What happens then should be obvious, as we’ve already seen it: Sunni Gulf Arabs will inevitably intervene in order to try once again to roll back Iran’s gains. As before, this will be done “clandestinely” through the financing of shadowy rebel armies, militant brigades and terror groups, since the ruling houses of the Gulf Arab states are too weak and cowardly to actually use their own military forces in the open and on their own. That’s what the U.S. is for, after all, and it makes sense, too: All those comfortable Gulf Arab citizens drafted to fight a war against Iran or its proxies might get it in their heads that maybe they should have a say in the affairs of their own country if they are to actually, you know, fight, die and endure hardship for it. These are societies premised on the principle of no taxation without representation, and war is nothing if not a tax.
Ultimately, the Islamic State will be destroyed, but that’s a foreordained, pointless fact that misses the obvious conclusion that it will merely be replaced by some other militant Sunni-Arab group that hates both Iran and America. The politics of the region today are such that two blocs of power, Iran and the Gulf Arabs, are fighting for control of a strategic buffer region that neither side wants to see the other control outright. Neither Riyadh nor Tehran is strong enough in the ways that matter to win, nor can they directly attack one another for fear of damaging their mutually vulnerable oil infrastructure and their equally fragile domestic ruling systems. Their only hope is to draw in an outsider to do their dirty work for them.
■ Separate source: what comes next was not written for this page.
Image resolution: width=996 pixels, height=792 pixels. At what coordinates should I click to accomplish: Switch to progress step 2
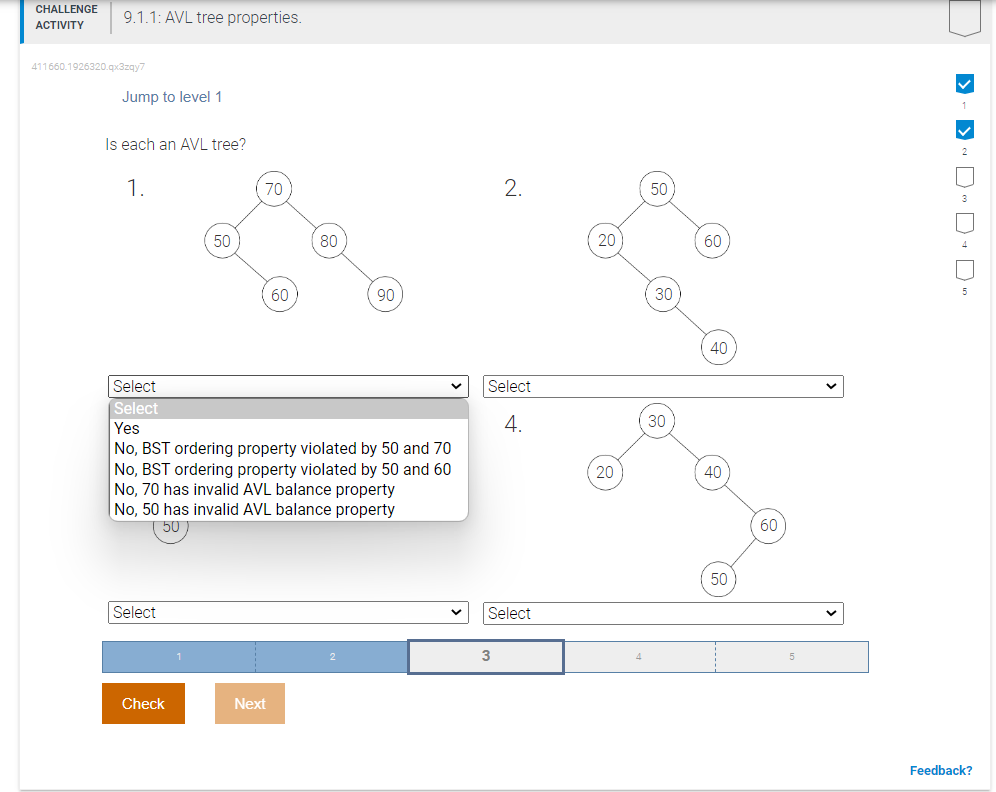click(x=332, y=656)
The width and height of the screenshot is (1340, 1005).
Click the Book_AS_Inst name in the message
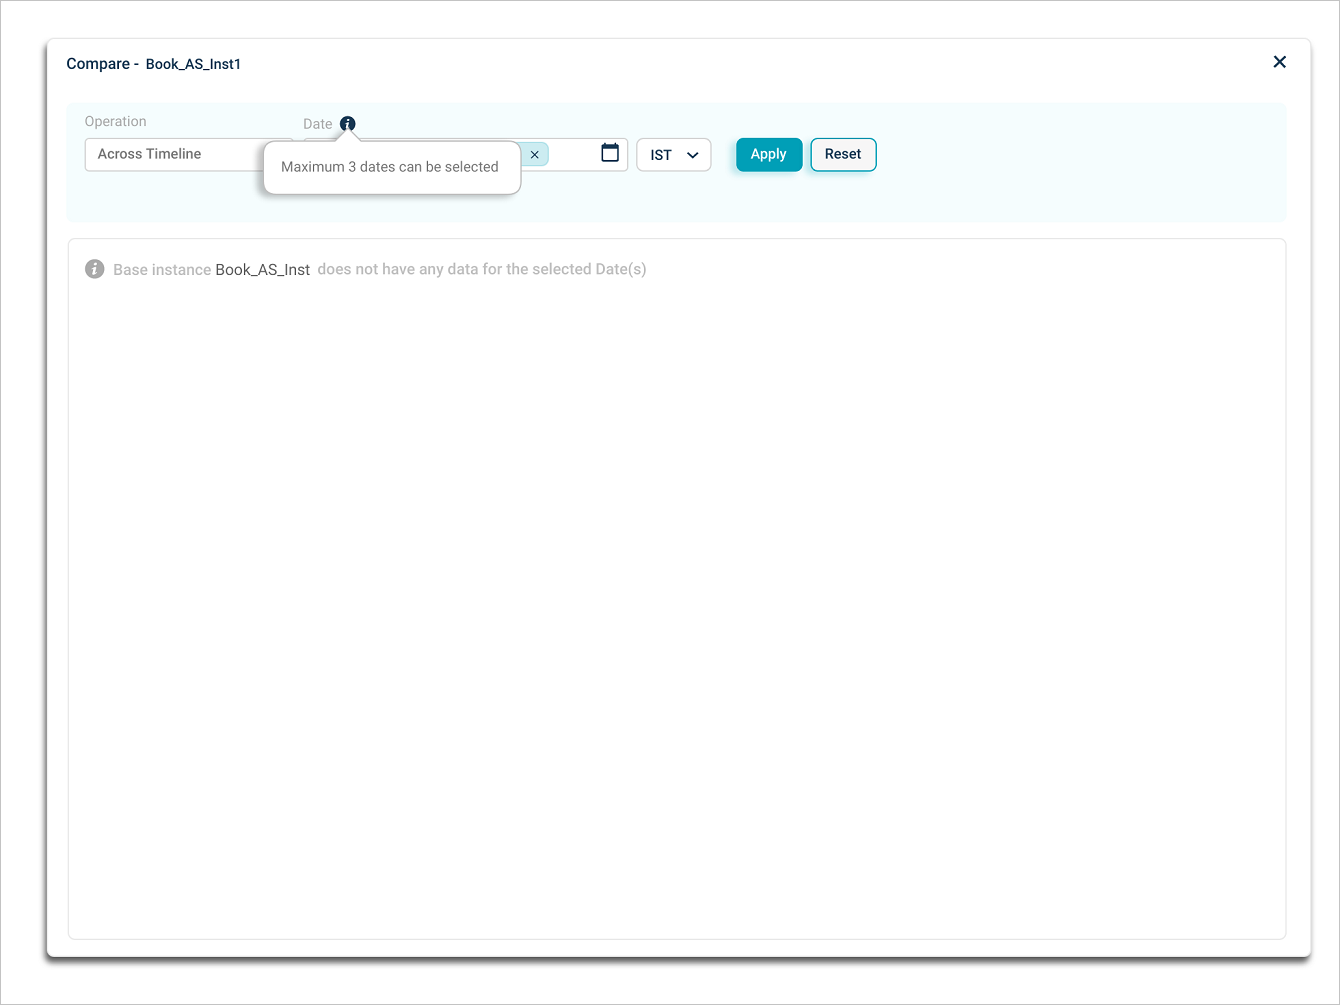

Thus, the tournament of shadows taking place on opposite shores of the Persian Gulf and spreading out to points beyond will go on indefinitely until one side manages to sucker an outside power into wading into this hopeless conflict on their own side. As any competent swindler knows, the trick to pulling off such a long con is to find someone arrogant enough, powerful enough and gullible enough to fall for the obvious lies and obfuscations that are part of any such endeavor. Such a fool has to be greedy, believe that they can do anything and that there are always quick, easy, no-cost solutions to every obstacle. Think they can find a mark like that?